═════ Exercise materials ═════
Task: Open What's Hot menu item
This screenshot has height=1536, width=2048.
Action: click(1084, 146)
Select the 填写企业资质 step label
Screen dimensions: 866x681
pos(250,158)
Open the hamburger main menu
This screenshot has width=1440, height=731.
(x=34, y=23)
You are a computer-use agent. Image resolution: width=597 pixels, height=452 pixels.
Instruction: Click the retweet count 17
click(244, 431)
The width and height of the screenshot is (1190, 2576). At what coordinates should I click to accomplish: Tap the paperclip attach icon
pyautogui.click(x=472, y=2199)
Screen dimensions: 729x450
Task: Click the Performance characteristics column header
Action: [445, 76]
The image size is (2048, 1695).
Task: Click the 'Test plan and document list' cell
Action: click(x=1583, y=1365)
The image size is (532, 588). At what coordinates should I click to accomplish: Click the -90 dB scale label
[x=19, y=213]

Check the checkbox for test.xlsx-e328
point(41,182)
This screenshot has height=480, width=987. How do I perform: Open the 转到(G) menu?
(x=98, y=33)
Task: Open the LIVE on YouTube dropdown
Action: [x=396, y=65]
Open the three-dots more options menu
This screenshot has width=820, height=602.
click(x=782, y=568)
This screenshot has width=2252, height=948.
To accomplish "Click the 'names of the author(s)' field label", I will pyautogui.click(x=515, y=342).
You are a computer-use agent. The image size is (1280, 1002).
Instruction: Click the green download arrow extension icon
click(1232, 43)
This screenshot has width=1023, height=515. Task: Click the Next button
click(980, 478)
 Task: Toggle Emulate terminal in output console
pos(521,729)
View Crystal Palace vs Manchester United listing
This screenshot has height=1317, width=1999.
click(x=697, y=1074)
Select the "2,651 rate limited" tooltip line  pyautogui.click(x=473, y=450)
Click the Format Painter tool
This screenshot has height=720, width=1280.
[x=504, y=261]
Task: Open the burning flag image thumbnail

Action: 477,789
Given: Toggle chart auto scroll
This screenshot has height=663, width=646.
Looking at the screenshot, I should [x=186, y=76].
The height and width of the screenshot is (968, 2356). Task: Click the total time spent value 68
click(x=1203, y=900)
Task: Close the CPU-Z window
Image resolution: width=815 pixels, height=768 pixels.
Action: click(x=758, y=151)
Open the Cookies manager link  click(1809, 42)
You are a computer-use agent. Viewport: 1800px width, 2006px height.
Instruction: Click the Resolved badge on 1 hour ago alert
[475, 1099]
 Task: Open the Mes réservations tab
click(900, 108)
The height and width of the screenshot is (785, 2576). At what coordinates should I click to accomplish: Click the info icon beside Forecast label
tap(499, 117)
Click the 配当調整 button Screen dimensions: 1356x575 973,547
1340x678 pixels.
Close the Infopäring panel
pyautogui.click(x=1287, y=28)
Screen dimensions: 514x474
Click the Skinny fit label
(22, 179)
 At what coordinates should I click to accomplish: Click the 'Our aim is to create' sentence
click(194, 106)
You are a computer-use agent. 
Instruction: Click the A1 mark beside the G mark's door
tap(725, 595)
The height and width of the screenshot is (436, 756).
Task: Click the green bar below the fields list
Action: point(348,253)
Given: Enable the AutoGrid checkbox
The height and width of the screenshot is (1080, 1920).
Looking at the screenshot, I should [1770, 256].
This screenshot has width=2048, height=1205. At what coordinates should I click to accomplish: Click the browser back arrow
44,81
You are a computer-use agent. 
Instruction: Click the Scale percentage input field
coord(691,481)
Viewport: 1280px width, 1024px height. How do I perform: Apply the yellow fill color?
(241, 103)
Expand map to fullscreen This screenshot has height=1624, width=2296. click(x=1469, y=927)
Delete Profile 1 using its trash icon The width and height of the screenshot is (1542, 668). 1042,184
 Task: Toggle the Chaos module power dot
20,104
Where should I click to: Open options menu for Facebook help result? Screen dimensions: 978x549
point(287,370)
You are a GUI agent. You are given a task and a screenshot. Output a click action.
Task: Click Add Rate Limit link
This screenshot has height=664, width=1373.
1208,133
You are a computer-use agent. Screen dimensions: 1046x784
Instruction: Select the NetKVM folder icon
═════
• Task directions:
Retype the rows above exactly, starting with the line containing "Task: Open the burning flag image thumbnail" and ending with the line containing "Looking at the screenshot, I should [x=186, y=76].", both included.

• The solution:
Task: Open the burning flag image thumbnail

Action: 477,789
Given: Toggle chart auto scroll
This screenshot has height=663, width=646.
Looking at the screenshot, I should [x=186, y=76].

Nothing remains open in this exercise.